#### [WHAT NEEDS TO BE DONE]
From first line to last, retype the data exactly.

(Beginning of INPUT)

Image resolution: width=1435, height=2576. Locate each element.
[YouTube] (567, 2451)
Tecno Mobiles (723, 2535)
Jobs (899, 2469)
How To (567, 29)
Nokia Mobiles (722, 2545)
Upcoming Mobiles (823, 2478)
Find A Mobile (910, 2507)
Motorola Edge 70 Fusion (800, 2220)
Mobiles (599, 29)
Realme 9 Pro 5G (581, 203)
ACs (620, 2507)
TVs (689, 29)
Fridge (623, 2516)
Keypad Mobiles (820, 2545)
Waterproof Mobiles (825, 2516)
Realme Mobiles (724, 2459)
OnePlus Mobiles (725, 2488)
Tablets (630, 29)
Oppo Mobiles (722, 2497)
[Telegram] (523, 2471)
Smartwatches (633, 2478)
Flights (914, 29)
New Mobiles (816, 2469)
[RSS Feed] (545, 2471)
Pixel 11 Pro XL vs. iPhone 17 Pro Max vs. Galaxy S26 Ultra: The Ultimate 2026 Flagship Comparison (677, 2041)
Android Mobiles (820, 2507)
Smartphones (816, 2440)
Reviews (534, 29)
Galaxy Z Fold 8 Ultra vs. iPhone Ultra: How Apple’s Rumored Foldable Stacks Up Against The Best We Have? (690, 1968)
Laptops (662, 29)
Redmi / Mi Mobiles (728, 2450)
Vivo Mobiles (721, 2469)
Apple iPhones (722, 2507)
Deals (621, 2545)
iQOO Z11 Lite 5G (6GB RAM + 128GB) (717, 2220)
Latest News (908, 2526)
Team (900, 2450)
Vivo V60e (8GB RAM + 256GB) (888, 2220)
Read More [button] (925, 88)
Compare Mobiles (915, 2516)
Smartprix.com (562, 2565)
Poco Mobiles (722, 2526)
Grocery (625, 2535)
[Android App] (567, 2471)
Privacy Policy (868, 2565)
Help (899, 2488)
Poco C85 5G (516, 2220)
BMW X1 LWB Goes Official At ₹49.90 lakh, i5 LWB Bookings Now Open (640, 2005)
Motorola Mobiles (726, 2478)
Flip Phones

(End of INPUT)

#### [TASK OUTPUT]
Image resolution: width=1435, height=2576. Locate each element.
[YouTube] (567, 2451)
Tecno Mobiles (723, 2535)
Jobs (899, 2469)
How To (567, 29)
Nokia Mobiles (722, 2545)
Upcoming Mobiles (823, 2478)
Find A Mobile (910, 2507)
Motorola Edge 70 Fusion (800, 2220)
Mobiles (599, 29)
Realme 9 Pro 5G (581, 203)
ACs (620, 2507)
TVs (689, 29)
Fridge (623, 2516)
Keypad Mobiles (820, 2545)
Waterproof Mobiles (825, 2516)
Realme Mobiles (724, 2459)
OnePlus Mobiles (725, 2488)
Tablets (630, 29)
Oppo Mobiles (722, 2497)
[Telegram] (523, 2471)
Smartwatches (633, 2478)
Flights (914, 29)
New Mobiles (816, 2469)
[RSS Feed] (545, 2471)
Pixel 11 Pro XL vs. iPhone 17 Pro Max vs. Galaxy S26 Ultra: The Ultimate 2026 Flagship Comparison (677, 2041)
Android Mobiles (820, 2507)
Smartphones (816, 2440)
Reviews (534, 29)
Galaxy Z Fold 8 Ultra vs. iPhone Ultra: How Apple’s Rumored Foldable Stacks Up Against The Best We Have? (690, 1968)
Laptops (662, 29)
Redmi / Mi Mobiles (728, 2450)
Vivo Mobiles (721, 2469)
Apple iPhones (722, 2507)
Deals (621, 2545)
iQOO Z11 Lite 5G (6GB RAM + 128GB) (717, 2220)
Latest News (908, 2526)
Team (900, 2450)
Vivo V60e (8GB RAM + 256GB) (888, 2220)
Read More [button] (925, 88)
Compare Mobiles (915, 2516)
Smartprix.com (562, 2565)
Poco Mobiles (722, 2526)
Grocery (625, 2535)
[Android App] (567, 2471)
Privacy Policy (868, 2565)
Help (899, 2488)
Poco C85 5G (516, 2220)
BMW X1 LWB Goes Official At ₹49.90 lakh, i5 LWB Bookings Now Open (640, 2005)
Motorola Mobiles (726, 2478)
Flip Phones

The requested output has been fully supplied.